> _ABOUT THIS EXERCISE_: Copy, please, the line with "Image resolution: width=1600" and each line that follows it through the end of the data below, exactly as given and without pictures.

> _Stored records_:
________________
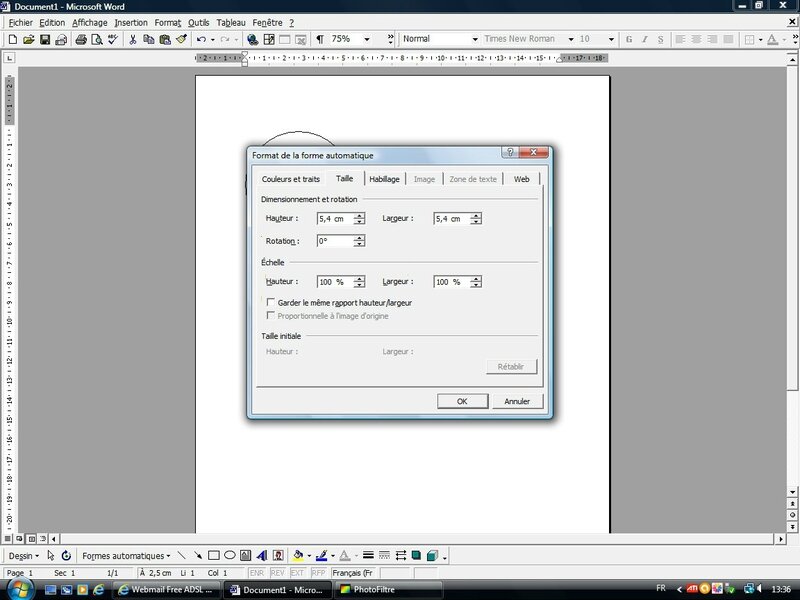The image size is (800, 600).
Task: Click the Arrow line drawing tool
Action: click(x=198, y=555)
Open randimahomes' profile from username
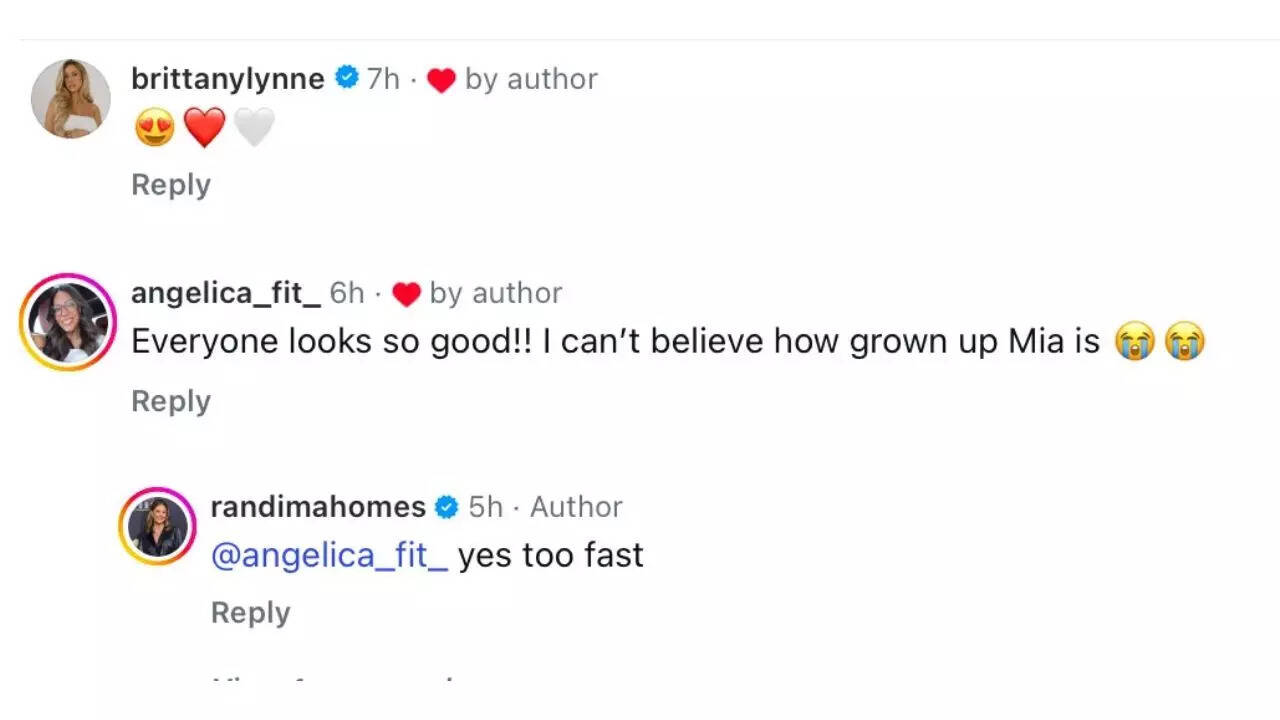This screenshot has height=720, width=1280. (x=317, y=507)
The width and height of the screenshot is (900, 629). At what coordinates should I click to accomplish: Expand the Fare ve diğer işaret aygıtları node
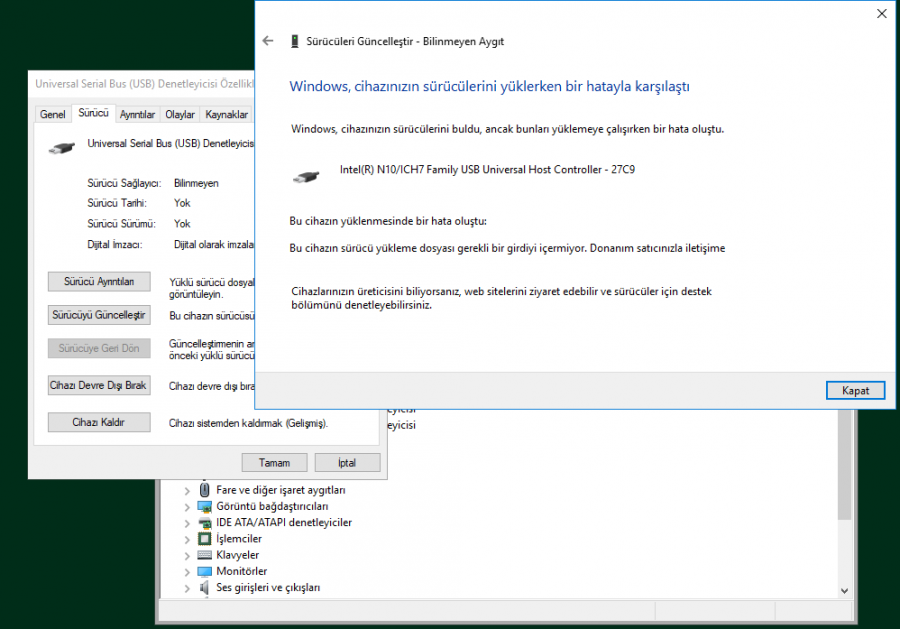(187, 490)
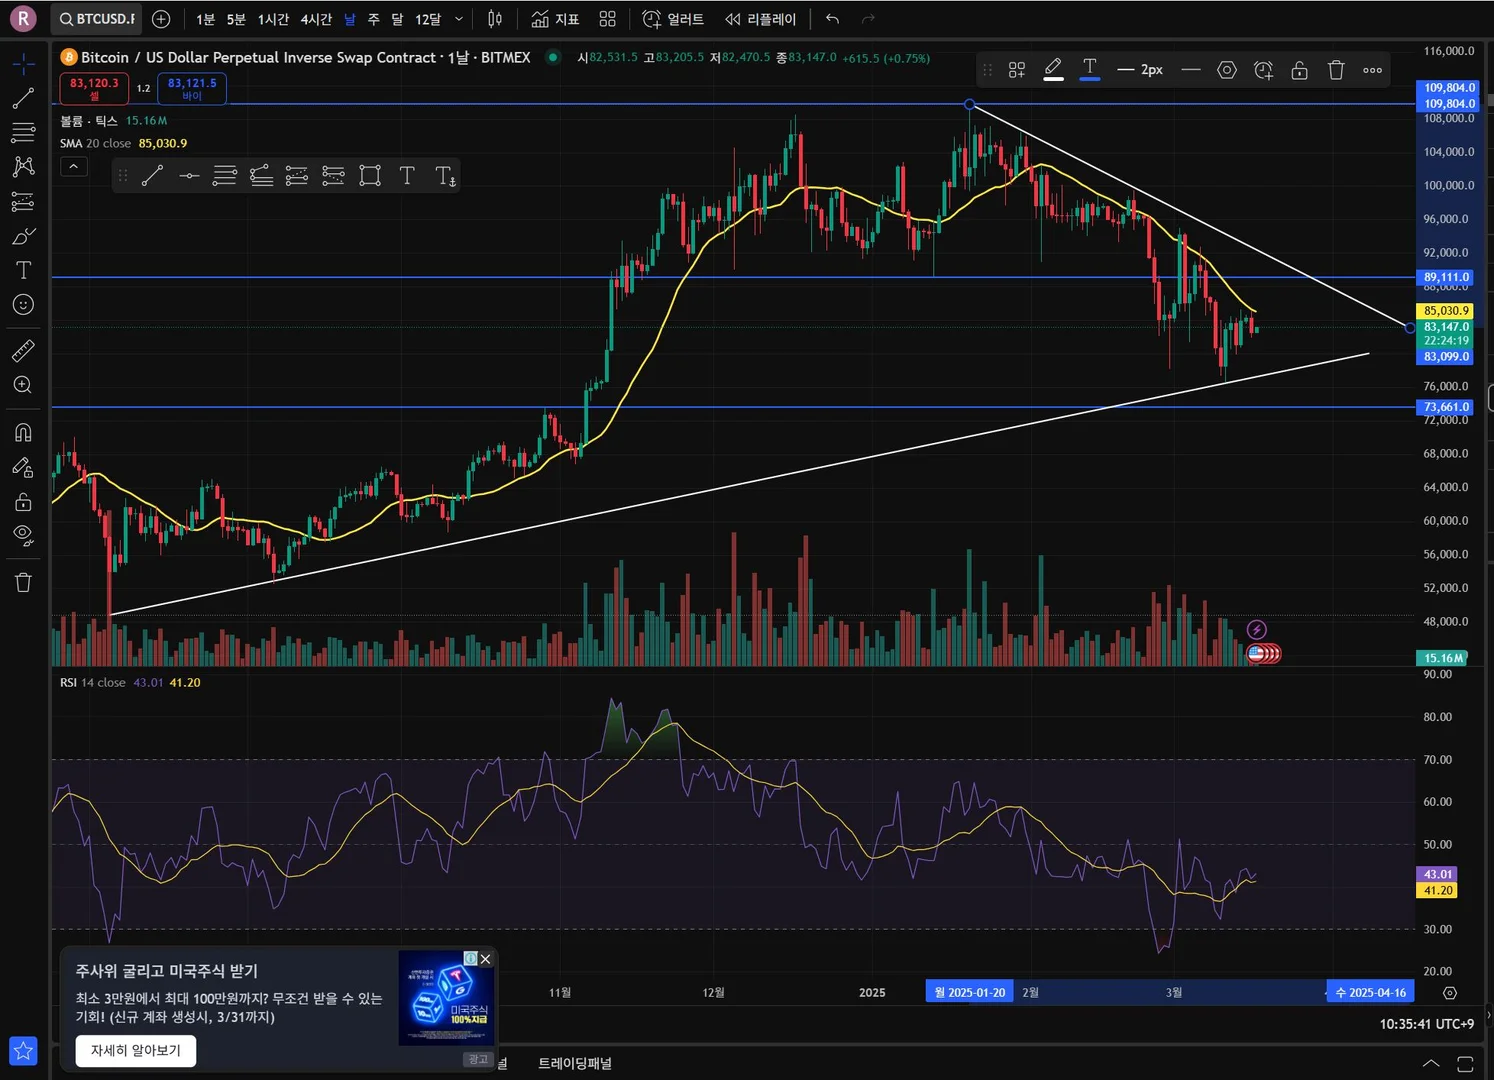Open the alert 얼러트 button

tap(673, 19)
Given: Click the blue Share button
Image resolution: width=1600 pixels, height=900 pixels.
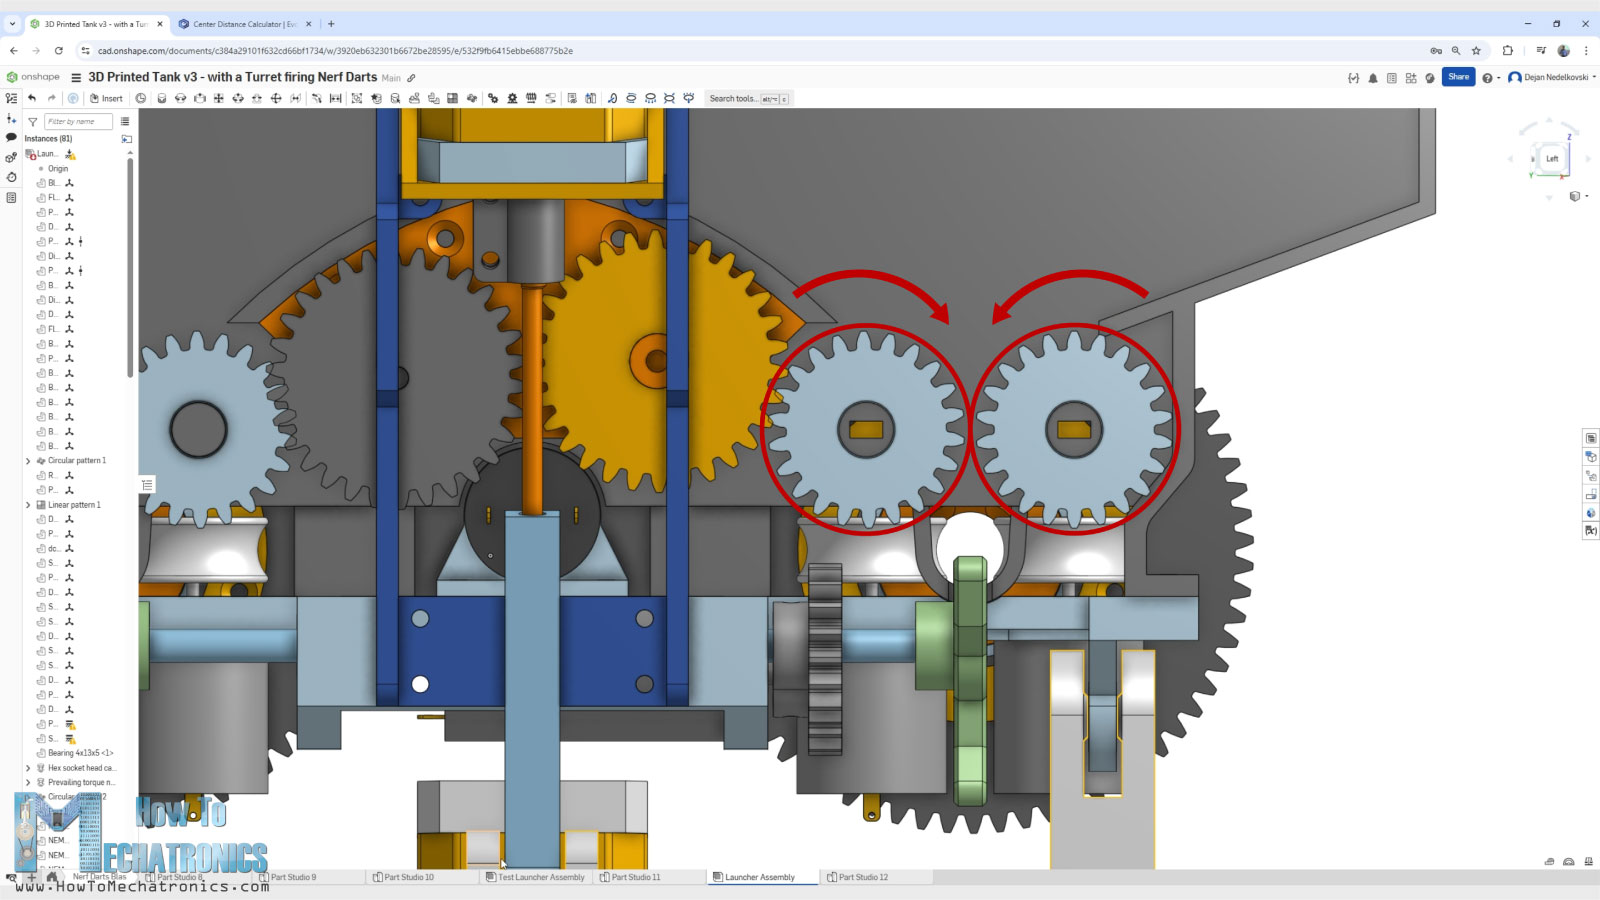Looking at the screenshot, I should [x=1458, y=77].
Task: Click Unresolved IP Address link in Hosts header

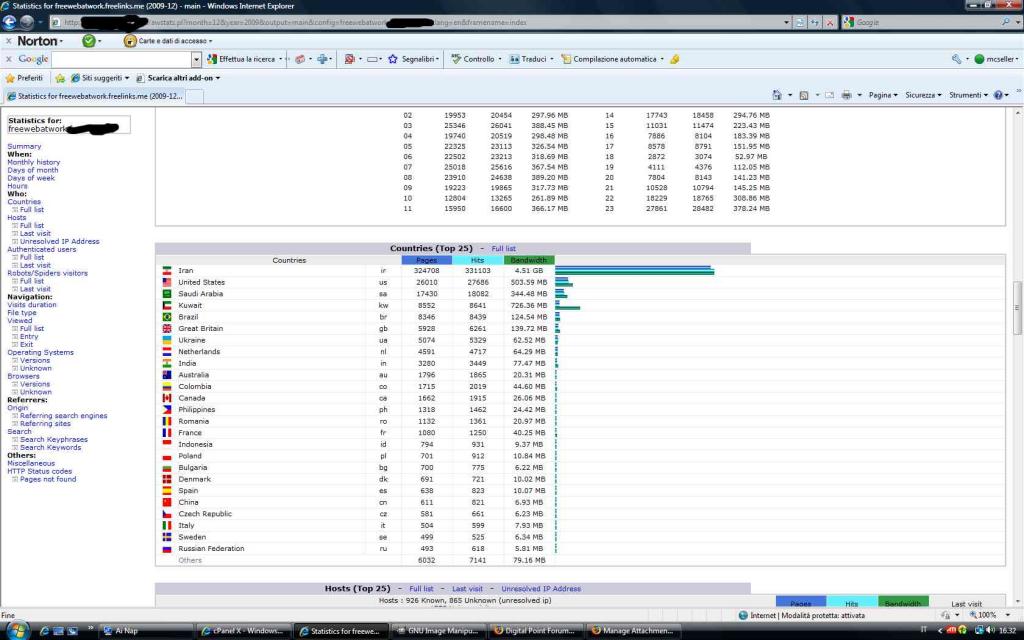Action: [x=540, y=589]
________________
> _EXERCISE RESPONSE_:
Image resolution: width=1600 pixels, height=900 pixels.
Looking at the screenshot, I should [x=1458, y=77].
Task: Click Unresolved IP Address link in Hosts header

Action: [x=540, y=589]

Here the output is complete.